Sarışının tekliflerine gülen Jungkook senaryoyu önündeki masaya doğru hafifçe atıp tek eliyle gözlüklerini de çıkardıktan hemen sonra muhtemelen yeni uyandığından daha da dolgun görünen dudaklara kısa bir öpücük bırakmıştı. "Masrafım çok oluyor benim, emin misin bakabileceğine?" Alaylı sorusu şimdi Jimin'i de güldürmüş, kafasını yasladığı kola iyice sarılıp "Tamamm, ısrar etme artık referans olup seni şirkette masa başı bir işe sokacağım." demişti oyuncu bir şekilde.
Yakın geçmişte, daha önce güne bu kadar mutlu başladığını hatırlamıyordu. Parmakları refleks olarak sarıldığı kolu hafifçe okşamaya başlarken hala yüzünde dolaşan tatlı bakışlar yüzünden utanmaya başlayacaktı neredeyse. "Senin için sorun olur mu?" sorusunu duyana kadar da muhtemelen yüzü birkaç ton değiştirmişti.

Bir an boş bulunup "Ne sorun olur mu?" diye sormuş ve "Yakınlaşma sahneleri." cevabını almıştı. Daha önce hiç böyle şeyler konuşmadıklarından birbirlerinin fikirlerini de bilmiyorlardı doğal olarak. Zorunda bile olmamasına rağmen fikrini sormasına gülümsemişti istemsizce. Sevgilisinin iş gereği de olsa birileriyle öpüşüp yakınlaşması kimsenin hoşuna gitmezdi elbette ama Jimin aşırı katı biri değildi bu konuda. Jungkook'un hisleri ve tavrının verdiği güven yeterliydi. Bu yüzden düşüncelerini açıkca dile getirmek adına biraz doğrulup daha dik oturdu.

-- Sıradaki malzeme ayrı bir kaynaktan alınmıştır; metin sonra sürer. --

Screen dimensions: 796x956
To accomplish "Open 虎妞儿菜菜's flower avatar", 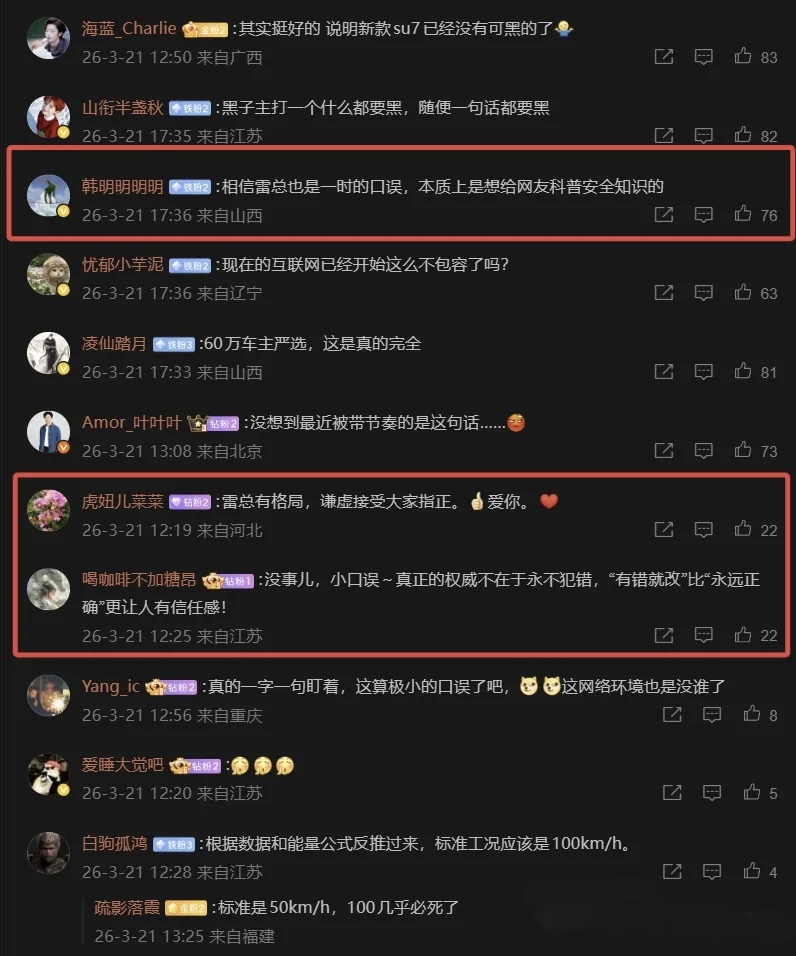I will pyautogui.click(x=49, y=510).

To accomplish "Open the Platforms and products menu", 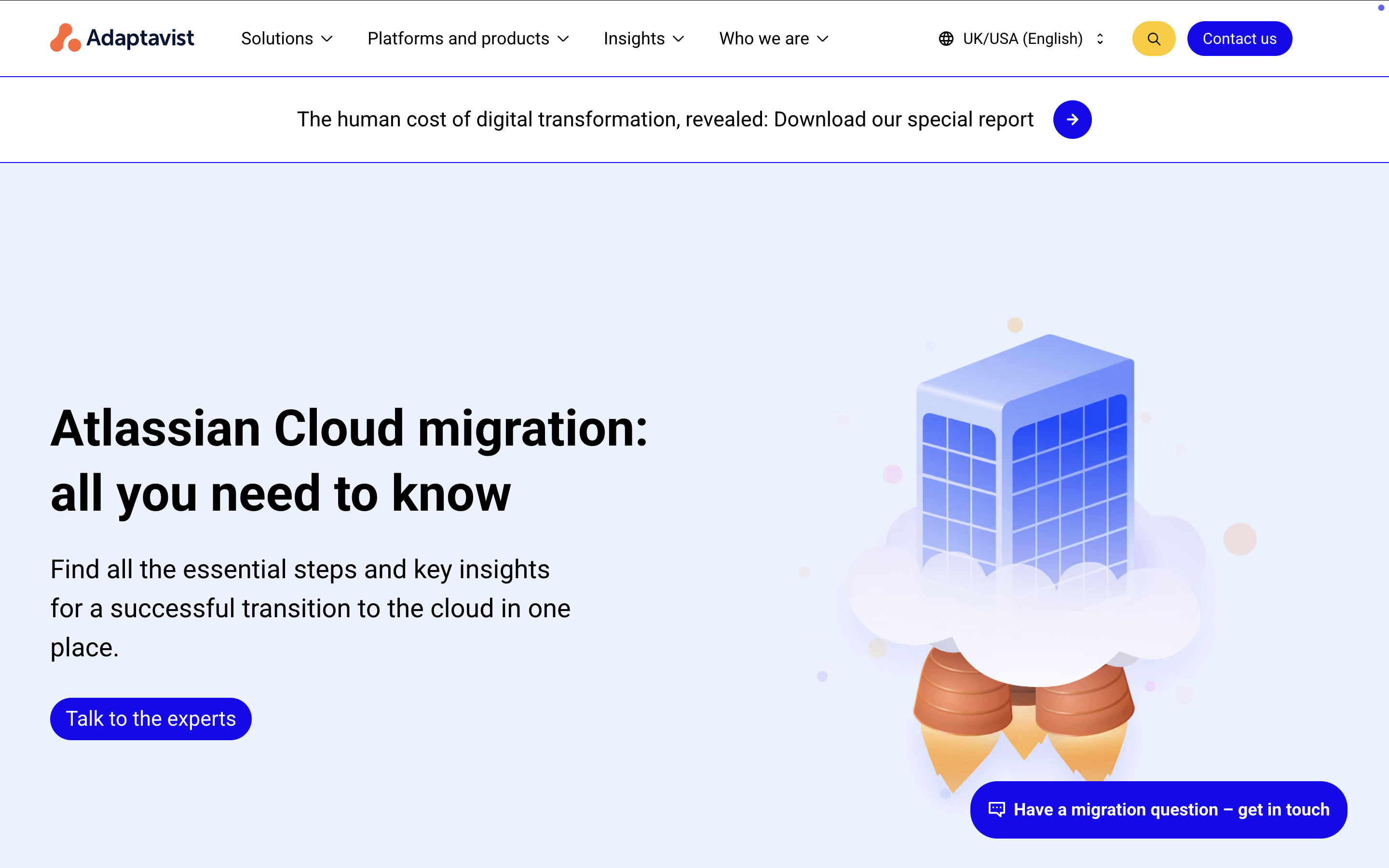I will tap(458, 39).
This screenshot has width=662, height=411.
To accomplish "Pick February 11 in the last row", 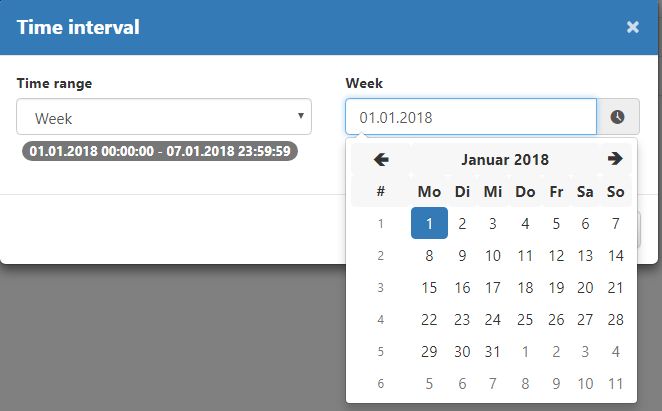I will 616,384.
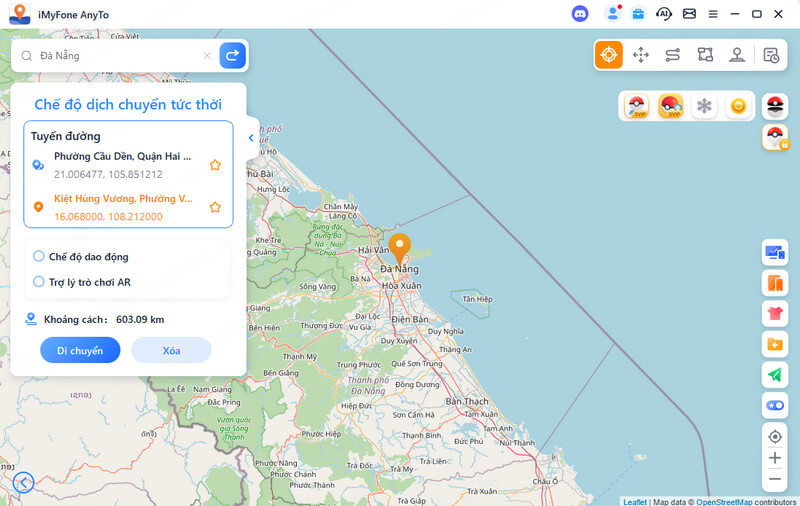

"Yaptığın her işe sonsuz saygı duyuyorum. Her zaman da destekleyeceğim." Kendinden emin bir şekilde söylediği sözler Jungkook'u hem rahatlatmış hem mutlu etmişti. İçtenlikle teşekkür ettiğinde oyuncu bir şekilde aniden üstüne çıkan sarışın "Yine de çeksen bile görmemeyi tercih ederim, o ayrı." dedi. Gözlerini hafifçe kısarak, tehlikeli bir sesle konuşmaya çalışıp. Tehditkar görünmeye çalışsa da sadece daha da tatlı geliyordu Jungkook'a. Dişlerini göstererek gülmüş fakat konuşamadan tam gülerken öpülmüştü. Sonrasında da yüzüne peşi sıra bırakılan öpücüklerin keyfini çıkarmak adına gözlerini kapayıp kafasını geriye yasladı. Kalbi onunla olduğu her an böyle hızlı mı atacak diye düşünüyordu içinden. Eğer öyleyse işi çok zordu.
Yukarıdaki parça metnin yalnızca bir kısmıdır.